The matter of inadequate housing supply is a very real issue. From September 2016 to August 2017, the US had about 1.2 million housing starts. This is 16 percent lower than the long-term national average. Multifamily starts are 11 percent lower than average, while single family builds are 18 percentage points behind.
According to the USC Casden 2017 Multifamily Forecast Report, developers need to build an additional 300,000 new units per year to keep up with demand. But with nine-straight-years of stagnant construction, the US is roughly three million units short of where we need to be to have a supply that is sufficient enough to meet demand.
Even many “starter homes,” relatively small and economical pads that meet the needs of young folks, are out of reach for millennials. Unfortunately for buyers, the most affordable segment of the housing market is where supplies are lowest. In April 2017, sales of housing priced under $100,000 fell 17 percent, and those under $250,000 fell six percent.
If millennials can’t get their hands on a starter home – an appreciating asset that builds owner equity – they’ll have a harder time trading up for that dream home in the suburbs big enough for the kids.
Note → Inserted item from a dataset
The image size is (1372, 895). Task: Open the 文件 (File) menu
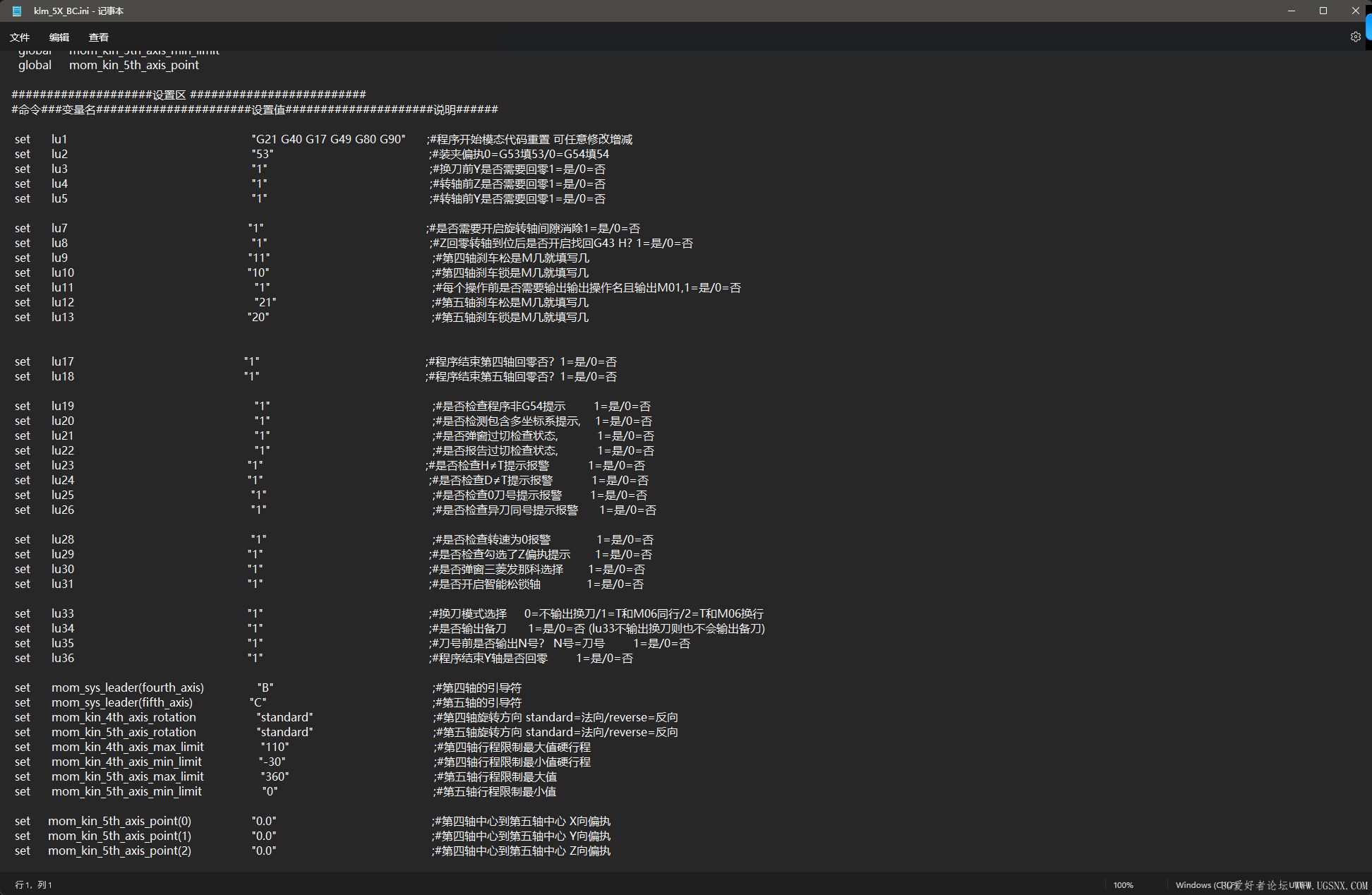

Due to this, millennials are opting to rent rather than buy, despite renting being a more expensive long-term venture. This in turn is placing upward pressure on the rental market. In a strong majority of Metropolitan Statistical Areas (MSAs), renters are spending more than 30 percent of their income on rent – which classifies it as unaffordable. More money spent on rent, means less disposable income, which then translates to less money saved for home owning (and splurging on avocado toast).
Indeed, things don’t look good.
This is perhaps no more true than in sunny Southern California. In the region, real rents rose by 13 percent from 2005 to 2015, according to USC Casden. A problem, because rents are outpacing real income growth, which is, well, not sustainable.
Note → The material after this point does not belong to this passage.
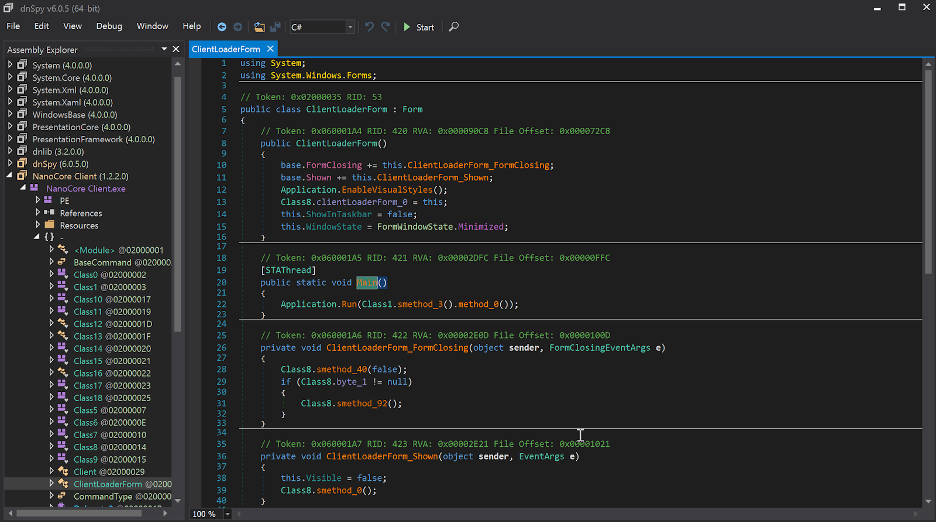Expand the References node
Viewport: 936px width, 522px height.
(x=38, y=213)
The market for young buyers is even worse. In 2016, the median home price in Southern California was about $473,000, which is double the national average, making it one of the most expensive in the nation. The median costs are even higher in Los Angeles County and Orange County.
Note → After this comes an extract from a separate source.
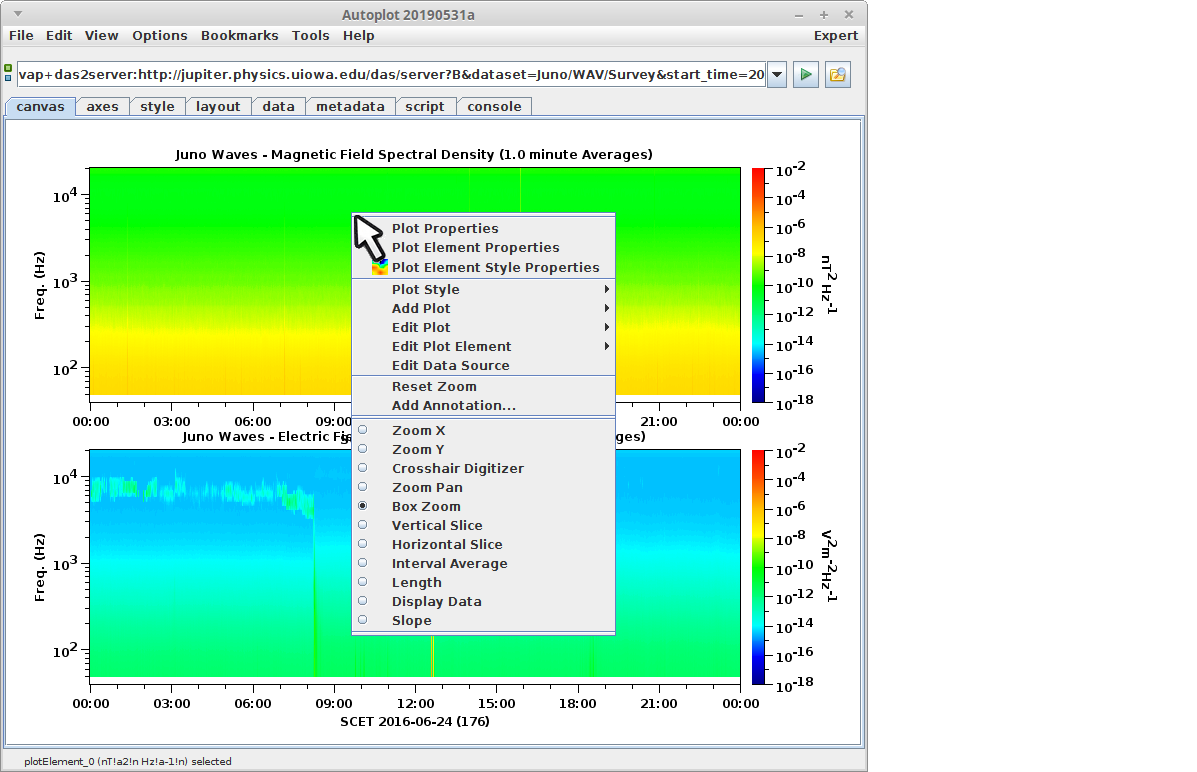
Task: Switch to the metadata tab
Action: click(x=350, y=107)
In a historical migratory reversal, pressure from the housing market is forcing California residents eastward. From 2010 to 2015, 226,000 people left the state, trailing only New York and Illinois in net out-migration.
Even though 80 percent of millennials surveyed would like to own some form of real estate in the future, very few are capable of doing so. “Sixty-eight percent of millennials said they have saved less than $1,000 for a down payment,” according to Apartment List. “Almost half, or 44 percent, of millennials said they have not saved anything for a down payment.”
Furthermore, many millennials seem to be unaware of their home-buying potential, or lack thereof. A majority of those surveyed said that buying a home is in their five-year plan, despite the evidence refuting what amounts to being a pipe dream.
Are millennials optimistic because they’re inattentively viewing the world through their vintage rose-tinted sunglasses? Or is this highly-educated, tech-savvy demographic optimistic because they’re ready to take on a rapidly-changing world?
Time will tell.
Is rent control the answer to at least part of the conundrum? There’s a proposed ballot initiative in California that hopes to confront the increasing rent prices by expanding rent control. Such an initiative, however, won’t be without detractors on both sides of the political aisle.
Indeed, economists argue it creates an artificial economy where rent prices will essentially amount to arbitrary costs. Though, to be fair, the artificial nature of the economy is easily discerned in Federal Reserve interest rates as well as in Proposition 13-era rates that benefit older homeowners over the young.